> Written exercise:
Reproduce verbatim the part of the items that opens with the line containing "Click the glassnode logo" and closes with the line containing "I will point(105,795).", both lines included.

Pointing records for text and elements
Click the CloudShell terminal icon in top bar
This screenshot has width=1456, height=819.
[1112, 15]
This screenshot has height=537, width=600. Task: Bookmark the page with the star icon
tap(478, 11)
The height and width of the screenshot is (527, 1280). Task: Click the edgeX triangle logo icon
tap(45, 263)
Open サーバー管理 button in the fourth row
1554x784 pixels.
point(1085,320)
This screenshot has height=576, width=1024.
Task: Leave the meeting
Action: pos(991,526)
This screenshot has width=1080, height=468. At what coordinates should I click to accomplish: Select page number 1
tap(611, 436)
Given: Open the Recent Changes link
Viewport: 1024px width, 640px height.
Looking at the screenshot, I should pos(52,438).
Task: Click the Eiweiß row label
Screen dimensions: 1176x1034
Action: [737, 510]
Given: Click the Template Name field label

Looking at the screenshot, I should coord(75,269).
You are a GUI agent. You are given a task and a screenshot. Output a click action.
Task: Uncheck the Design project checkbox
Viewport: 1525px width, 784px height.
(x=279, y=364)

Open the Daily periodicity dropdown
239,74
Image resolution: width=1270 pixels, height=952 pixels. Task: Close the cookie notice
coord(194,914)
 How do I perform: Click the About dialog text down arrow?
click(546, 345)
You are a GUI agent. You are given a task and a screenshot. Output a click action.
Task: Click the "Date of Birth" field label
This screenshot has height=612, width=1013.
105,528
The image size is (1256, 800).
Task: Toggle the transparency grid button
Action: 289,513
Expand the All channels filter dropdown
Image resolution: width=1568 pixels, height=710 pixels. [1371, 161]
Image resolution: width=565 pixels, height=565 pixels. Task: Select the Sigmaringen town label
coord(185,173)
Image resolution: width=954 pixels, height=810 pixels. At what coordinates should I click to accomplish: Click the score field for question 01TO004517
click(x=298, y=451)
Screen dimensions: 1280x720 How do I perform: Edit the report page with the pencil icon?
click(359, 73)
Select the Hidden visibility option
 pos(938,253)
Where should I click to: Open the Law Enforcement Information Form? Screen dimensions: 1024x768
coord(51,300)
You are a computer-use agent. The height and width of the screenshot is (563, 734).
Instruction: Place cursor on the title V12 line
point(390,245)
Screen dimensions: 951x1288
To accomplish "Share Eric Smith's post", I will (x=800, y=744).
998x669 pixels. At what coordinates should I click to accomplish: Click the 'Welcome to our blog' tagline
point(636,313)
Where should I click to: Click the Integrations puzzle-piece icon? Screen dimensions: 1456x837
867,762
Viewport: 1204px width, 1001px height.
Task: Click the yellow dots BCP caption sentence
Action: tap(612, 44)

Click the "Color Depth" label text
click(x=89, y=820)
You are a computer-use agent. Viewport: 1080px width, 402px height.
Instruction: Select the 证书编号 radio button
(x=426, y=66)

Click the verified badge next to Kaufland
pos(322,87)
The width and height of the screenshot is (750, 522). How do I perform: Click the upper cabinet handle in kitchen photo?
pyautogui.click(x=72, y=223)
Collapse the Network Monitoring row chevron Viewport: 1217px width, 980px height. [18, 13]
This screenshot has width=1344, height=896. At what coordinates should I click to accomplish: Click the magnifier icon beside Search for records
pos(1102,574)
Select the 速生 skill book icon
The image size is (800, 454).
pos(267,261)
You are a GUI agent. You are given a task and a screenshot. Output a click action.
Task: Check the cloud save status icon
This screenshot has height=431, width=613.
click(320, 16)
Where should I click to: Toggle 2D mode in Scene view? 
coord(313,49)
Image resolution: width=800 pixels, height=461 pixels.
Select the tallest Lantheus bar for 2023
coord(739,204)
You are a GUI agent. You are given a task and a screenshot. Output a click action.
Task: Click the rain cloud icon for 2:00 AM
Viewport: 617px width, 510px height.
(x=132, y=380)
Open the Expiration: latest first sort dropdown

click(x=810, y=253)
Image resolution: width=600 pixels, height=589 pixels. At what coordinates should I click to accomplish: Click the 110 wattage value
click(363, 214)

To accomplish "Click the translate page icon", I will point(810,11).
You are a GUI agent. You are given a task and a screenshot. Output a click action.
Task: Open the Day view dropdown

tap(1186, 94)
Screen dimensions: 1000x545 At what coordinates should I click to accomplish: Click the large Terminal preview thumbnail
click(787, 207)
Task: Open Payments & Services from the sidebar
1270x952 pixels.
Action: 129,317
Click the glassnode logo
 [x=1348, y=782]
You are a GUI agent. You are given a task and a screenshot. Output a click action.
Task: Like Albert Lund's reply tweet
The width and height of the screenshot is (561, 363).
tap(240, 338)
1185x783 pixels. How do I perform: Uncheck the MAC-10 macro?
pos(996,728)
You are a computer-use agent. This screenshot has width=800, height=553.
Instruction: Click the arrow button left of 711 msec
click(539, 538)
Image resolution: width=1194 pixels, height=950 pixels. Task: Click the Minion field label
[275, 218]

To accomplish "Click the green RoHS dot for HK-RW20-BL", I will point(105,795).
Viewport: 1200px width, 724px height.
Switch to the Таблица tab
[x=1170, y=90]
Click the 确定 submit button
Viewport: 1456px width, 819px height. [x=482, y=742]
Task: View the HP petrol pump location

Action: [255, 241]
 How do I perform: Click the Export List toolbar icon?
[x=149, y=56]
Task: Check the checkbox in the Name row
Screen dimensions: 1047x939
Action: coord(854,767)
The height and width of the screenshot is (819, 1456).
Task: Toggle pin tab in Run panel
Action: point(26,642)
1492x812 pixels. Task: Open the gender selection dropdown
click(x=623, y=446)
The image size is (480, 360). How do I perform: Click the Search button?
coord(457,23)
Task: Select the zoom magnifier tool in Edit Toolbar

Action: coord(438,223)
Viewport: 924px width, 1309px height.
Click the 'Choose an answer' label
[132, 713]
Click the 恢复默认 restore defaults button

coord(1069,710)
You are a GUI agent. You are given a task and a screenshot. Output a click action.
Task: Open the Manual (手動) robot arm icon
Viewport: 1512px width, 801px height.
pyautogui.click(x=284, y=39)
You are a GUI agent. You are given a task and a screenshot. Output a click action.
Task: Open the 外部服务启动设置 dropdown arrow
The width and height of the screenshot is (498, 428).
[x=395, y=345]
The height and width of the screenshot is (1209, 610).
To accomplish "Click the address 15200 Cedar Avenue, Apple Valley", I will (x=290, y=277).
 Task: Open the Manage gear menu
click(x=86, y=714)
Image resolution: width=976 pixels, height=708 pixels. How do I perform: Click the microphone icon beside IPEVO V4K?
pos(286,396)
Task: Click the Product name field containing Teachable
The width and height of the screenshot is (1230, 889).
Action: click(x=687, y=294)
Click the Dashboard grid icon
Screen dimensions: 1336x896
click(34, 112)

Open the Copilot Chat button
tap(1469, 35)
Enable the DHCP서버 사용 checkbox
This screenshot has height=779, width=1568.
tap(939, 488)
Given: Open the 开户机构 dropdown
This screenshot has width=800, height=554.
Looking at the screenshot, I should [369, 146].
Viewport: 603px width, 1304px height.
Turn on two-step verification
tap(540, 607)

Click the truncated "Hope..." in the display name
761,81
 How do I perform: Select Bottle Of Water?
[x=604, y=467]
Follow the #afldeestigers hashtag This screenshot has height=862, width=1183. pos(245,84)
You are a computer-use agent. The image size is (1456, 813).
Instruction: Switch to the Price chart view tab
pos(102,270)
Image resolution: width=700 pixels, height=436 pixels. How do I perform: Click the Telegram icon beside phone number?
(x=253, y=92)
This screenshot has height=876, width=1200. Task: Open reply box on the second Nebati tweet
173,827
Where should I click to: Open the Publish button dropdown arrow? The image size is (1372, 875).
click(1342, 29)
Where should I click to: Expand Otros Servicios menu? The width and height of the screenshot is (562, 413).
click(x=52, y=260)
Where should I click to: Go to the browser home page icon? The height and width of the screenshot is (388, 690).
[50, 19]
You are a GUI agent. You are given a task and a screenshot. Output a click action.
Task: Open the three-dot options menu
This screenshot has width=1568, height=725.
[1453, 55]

> Solution to this exercise:
Click the glassnode logo
 [x=1348, y=782]
You are a GUI agent. You are given a task and a screenshot. Output a click action.
Task: Like Albert Lund's reply tweet
The width and height of the screenshot is (561, 363).
tap(240, 338)
1185x783 pixels. How do I perform: Uncheck the MAC-10 macro?
pos(996,728)
You are a computer-use agent. This screenshot has width=800, height=553.
Instruction: Click the arrow button left of 711 msec
click(539, 538)
Image resolution: width=1194 pixels, height=950 pixels. Task: Click the Minion field label
[275, 218]

To accomplish "Click the green RoHS dot for HK-RW20-BL", I will point(105,795).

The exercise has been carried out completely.